OBJECTIVE → Recast the rows in the span that opens with the line containing "You are a computer-use agent. This" and closes with the line containing "Action: point(7,13)", as a JSON list of strings with one string per line and blank lines omitted. Include both of those lines and nothing outside the span.
--- Begin RECORDS SUPPLIED ---
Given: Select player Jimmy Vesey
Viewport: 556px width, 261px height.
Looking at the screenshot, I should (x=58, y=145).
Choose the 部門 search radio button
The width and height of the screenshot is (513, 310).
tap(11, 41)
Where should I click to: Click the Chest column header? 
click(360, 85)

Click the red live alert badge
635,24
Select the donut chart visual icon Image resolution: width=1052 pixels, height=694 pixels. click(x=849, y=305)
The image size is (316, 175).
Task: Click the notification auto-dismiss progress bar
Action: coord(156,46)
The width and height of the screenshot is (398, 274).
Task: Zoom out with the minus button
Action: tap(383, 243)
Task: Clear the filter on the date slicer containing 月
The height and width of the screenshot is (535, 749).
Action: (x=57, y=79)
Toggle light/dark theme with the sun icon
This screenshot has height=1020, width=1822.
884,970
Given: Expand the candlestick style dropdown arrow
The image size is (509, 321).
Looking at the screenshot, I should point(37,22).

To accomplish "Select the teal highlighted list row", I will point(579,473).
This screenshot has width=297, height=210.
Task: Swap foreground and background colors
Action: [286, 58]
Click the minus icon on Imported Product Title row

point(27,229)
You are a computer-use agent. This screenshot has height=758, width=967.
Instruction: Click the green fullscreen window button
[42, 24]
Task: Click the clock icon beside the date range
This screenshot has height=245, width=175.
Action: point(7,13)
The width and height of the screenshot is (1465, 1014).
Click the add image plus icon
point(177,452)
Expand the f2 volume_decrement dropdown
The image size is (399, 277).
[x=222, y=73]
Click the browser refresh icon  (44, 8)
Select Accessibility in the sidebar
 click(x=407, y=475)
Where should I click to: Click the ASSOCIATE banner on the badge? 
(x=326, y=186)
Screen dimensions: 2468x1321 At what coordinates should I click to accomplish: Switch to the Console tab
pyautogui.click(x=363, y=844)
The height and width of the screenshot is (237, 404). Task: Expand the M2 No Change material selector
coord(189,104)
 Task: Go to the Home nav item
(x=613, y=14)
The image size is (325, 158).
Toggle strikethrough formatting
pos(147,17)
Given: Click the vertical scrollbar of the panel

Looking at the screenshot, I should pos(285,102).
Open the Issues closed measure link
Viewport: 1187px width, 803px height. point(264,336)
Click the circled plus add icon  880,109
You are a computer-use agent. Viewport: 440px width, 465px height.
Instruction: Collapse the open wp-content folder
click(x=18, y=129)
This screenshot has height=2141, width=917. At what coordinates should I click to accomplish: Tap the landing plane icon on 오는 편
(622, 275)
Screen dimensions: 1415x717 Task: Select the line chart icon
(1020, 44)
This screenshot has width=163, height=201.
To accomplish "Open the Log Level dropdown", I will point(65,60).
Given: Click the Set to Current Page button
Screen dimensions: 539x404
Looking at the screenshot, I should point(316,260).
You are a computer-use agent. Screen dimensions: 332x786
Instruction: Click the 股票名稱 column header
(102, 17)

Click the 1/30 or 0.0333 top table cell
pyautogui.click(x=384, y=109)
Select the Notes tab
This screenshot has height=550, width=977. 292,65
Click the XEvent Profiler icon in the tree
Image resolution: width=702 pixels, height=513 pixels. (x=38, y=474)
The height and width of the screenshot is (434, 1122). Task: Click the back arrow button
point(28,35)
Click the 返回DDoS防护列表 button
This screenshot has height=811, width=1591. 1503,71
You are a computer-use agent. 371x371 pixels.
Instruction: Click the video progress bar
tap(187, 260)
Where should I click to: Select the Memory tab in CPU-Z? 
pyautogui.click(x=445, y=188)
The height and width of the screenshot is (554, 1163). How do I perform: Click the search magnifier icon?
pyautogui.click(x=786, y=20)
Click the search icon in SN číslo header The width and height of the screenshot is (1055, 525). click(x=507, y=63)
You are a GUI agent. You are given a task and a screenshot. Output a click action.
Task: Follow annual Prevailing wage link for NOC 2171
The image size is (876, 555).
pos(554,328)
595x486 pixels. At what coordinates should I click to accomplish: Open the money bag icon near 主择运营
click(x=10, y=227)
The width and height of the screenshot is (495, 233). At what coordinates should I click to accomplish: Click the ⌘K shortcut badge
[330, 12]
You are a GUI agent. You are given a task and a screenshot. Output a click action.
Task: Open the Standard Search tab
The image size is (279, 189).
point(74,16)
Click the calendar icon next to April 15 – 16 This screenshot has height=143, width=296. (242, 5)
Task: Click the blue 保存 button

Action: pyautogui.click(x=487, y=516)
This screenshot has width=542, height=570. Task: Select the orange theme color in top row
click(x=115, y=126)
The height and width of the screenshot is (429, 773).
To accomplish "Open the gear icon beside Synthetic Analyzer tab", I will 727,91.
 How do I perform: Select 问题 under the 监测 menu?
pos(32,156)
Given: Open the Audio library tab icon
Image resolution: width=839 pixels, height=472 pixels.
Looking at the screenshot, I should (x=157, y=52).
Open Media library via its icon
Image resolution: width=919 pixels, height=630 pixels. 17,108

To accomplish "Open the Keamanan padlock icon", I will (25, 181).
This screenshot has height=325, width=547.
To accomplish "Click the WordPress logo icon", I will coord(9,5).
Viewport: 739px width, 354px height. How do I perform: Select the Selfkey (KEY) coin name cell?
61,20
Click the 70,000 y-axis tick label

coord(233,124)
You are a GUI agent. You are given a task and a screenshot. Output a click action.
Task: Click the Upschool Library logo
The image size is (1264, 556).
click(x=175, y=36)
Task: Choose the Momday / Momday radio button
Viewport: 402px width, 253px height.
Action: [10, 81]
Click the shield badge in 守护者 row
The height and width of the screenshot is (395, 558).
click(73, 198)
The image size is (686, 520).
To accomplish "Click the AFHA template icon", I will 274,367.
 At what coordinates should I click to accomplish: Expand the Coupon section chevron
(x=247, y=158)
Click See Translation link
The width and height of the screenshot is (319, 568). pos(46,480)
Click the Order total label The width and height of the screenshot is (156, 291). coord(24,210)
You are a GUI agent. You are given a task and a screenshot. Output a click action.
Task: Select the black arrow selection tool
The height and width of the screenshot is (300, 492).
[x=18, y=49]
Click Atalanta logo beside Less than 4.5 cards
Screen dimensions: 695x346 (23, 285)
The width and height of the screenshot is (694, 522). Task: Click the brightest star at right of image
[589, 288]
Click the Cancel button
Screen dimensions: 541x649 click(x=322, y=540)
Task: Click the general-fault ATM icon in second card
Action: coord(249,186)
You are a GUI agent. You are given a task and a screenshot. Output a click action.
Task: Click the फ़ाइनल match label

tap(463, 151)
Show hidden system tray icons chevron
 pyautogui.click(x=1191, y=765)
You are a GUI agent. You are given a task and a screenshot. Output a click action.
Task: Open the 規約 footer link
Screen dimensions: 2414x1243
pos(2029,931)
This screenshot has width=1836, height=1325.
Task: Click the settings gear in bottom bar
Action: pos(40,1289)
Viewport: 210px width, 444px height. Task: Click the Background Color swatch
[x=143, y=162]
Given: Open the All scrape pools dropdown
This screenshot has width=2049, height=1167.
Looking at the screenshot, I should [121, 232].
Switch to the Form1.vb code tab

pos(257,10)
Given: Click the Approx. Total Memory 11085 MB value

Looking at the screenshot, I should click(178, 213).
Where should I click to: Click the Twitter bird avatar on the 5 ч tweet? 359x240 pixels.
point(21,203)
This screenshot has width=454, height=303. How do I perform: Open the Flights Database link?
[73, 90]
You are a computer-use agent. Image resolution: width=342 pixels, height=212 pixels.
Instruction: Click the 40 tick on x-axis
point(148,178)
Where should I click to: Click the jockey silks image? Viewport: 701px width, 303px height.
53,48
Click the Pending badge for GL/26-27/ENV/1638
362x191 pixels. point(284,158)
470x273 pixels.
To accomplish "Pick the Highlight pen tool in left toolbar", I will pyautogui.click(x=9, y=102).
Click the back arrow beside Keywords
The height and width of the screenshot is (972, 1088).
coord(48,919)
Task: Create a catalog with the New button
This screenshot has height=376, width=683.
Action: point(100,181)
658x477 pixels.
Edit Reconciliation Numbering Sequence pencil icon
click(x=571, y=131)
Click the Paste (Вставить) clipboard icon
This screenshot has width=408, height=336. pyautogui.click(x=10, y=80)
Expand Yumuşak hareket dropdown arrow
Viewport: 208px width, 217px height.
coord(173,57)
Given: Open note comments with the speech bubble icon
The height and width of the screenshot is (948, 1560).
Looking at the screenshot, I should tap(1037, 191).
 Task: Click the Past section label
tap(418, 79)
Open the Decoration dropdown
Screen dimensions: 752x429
--- End RECORDS SUPPLIED ---
TASK RESPONSE →
[
  "You are a computer-use agent. This screenshot has height=758, width=967.",
  "Instruction: Click the green fullscreen window button",
  "[42, 24]",
  "Task: Click the clock icon beside the date range",
  "This screenshot has height=245, width=175.",
  "Action: point(7,13)"
]